Wednesday, March 18, 2015

Nightmares

Last night i had cancer nightmares. Note:  In real life,  when they removed my stomach, they found a GIST tumor.

In my dream, they'd gone in for my endoscopy  (which,  in real life in scheduled for August to make sure there's no more tumors) and found two kinds of advanced cancer, leukemia and some type of back cancer. Maybe kidney cancer.

An old boss of mine was in the dream. He gave me some prize winning homemade ice cream,  which melted (in real life he died of liver cancer 17 years ago) beforeicould eat it.

I woke up upset, didn't want to get up,  prayed to not dream about cancer and had another dream about cancer.

I dreamed I was trying to pack for vacation and also trying to tell my kids that I had cancer. Especially Charlie,  my son who has autism.

There was a piece of cheesecake that I had and didn't want anyone to eat and I was afraid they'd eat it.

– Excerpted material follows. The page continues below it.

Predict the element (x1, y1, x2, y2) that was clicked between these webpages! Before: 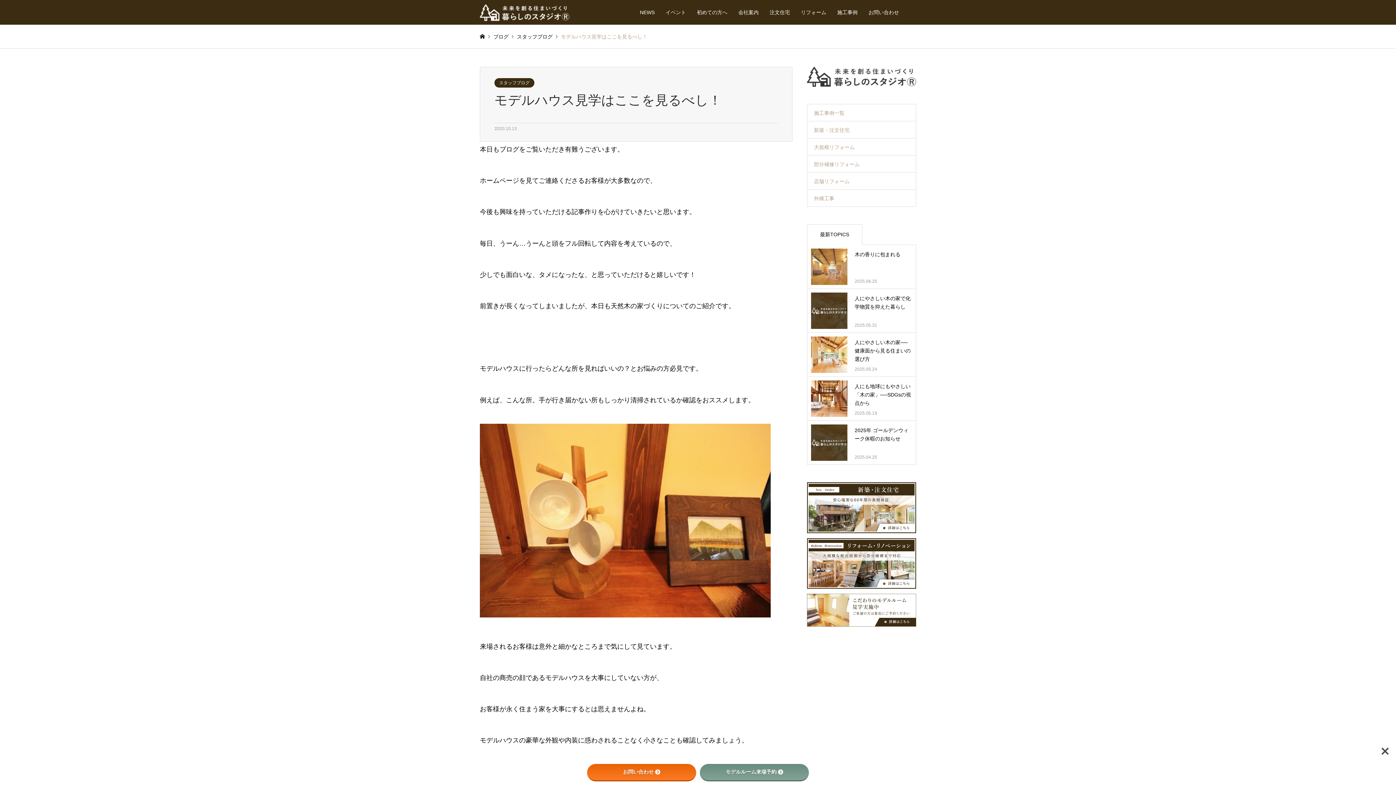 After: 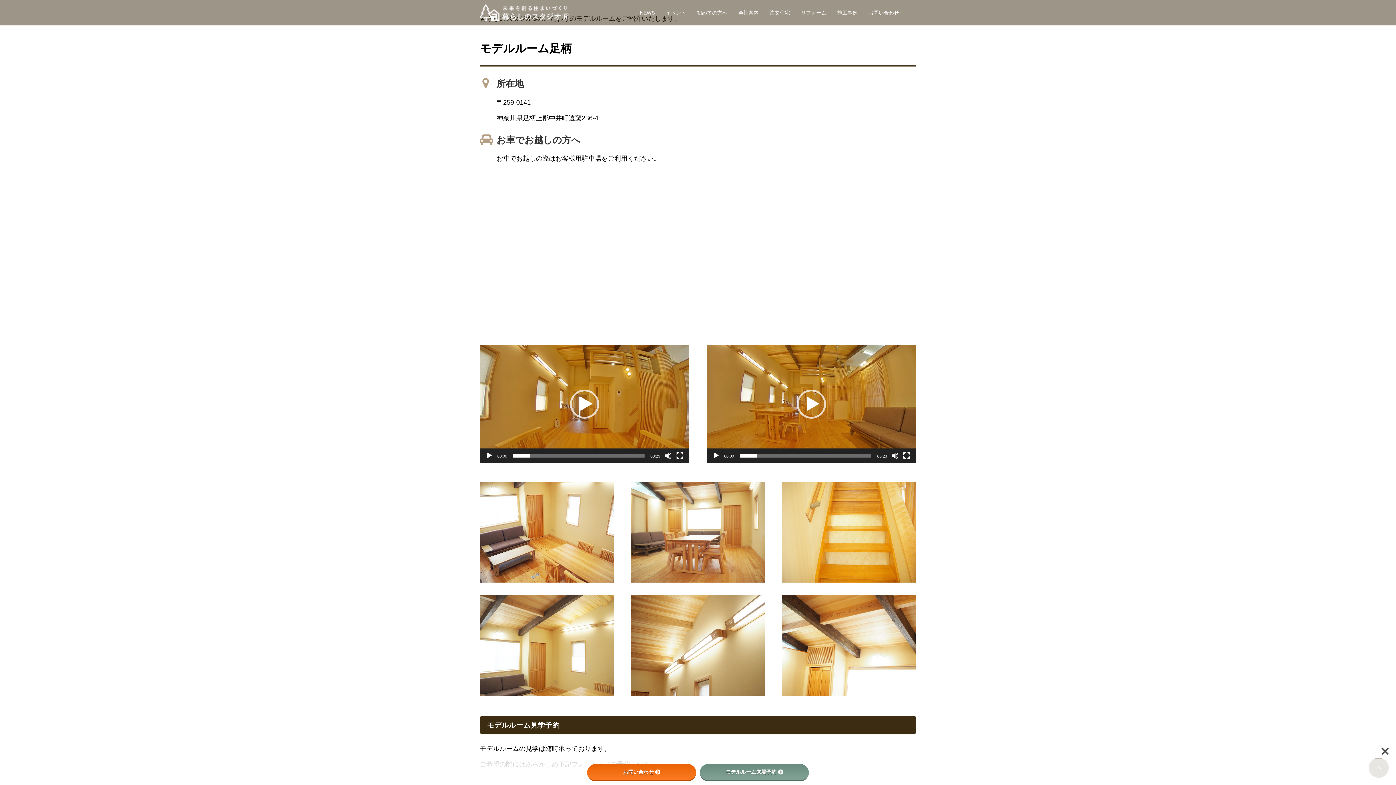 Action: bbox: (807, 594, 916, 626)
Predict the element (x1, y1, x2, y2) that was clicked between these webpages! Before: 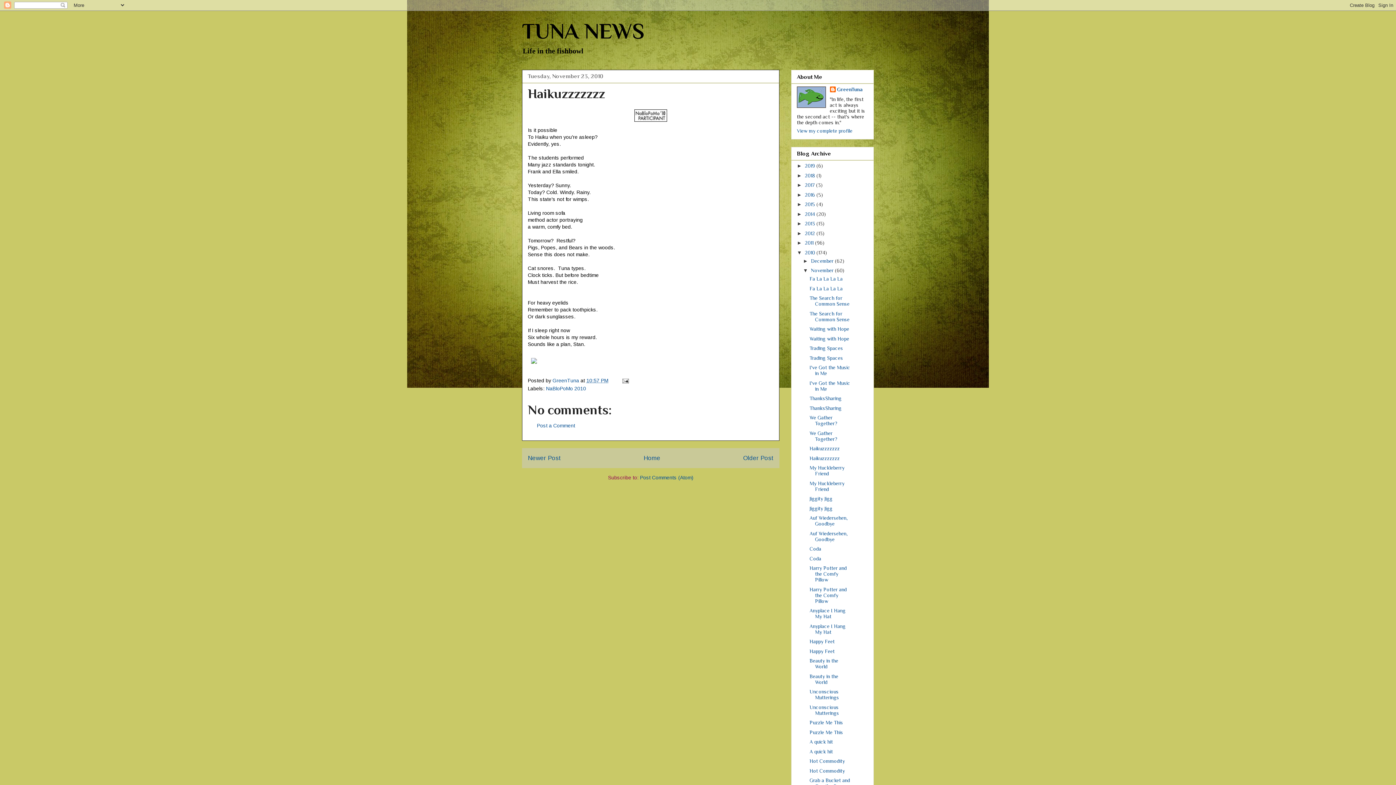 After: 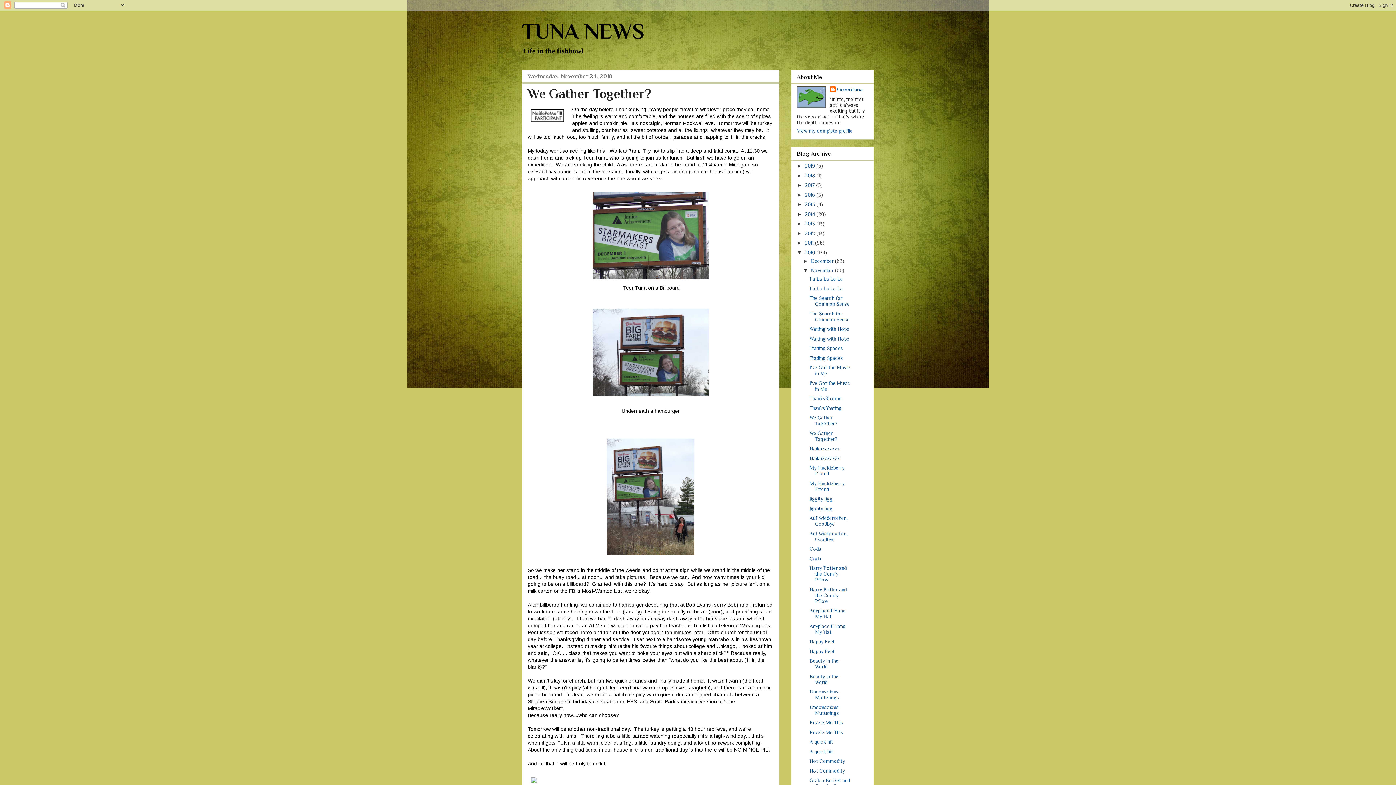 Action: label: We Gather Together? bbox: (809, 430, 837, 442)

I was trying to box it up while they were trying to take it from me.

All of these elements in the dream are things that I have seen or experienced lately. I saw a man in Costco yesterday who looked just like my former boss. I also considered buying cheesecake while I was at Costco but passed it up. I had said to myself it would be for the family but I didn't want to have it in the house because I'm not the only one in the house with a weight problem.

I've been having a whole lot of problem with cravings about sweets and yesterday, on one of the Facebook pages, I was talking about the endoscopy and how I had to have another one in August.

So all these elements come together and come out in my sleep. Even the trip that I was taking was actually the Disney trip that we're planning for May.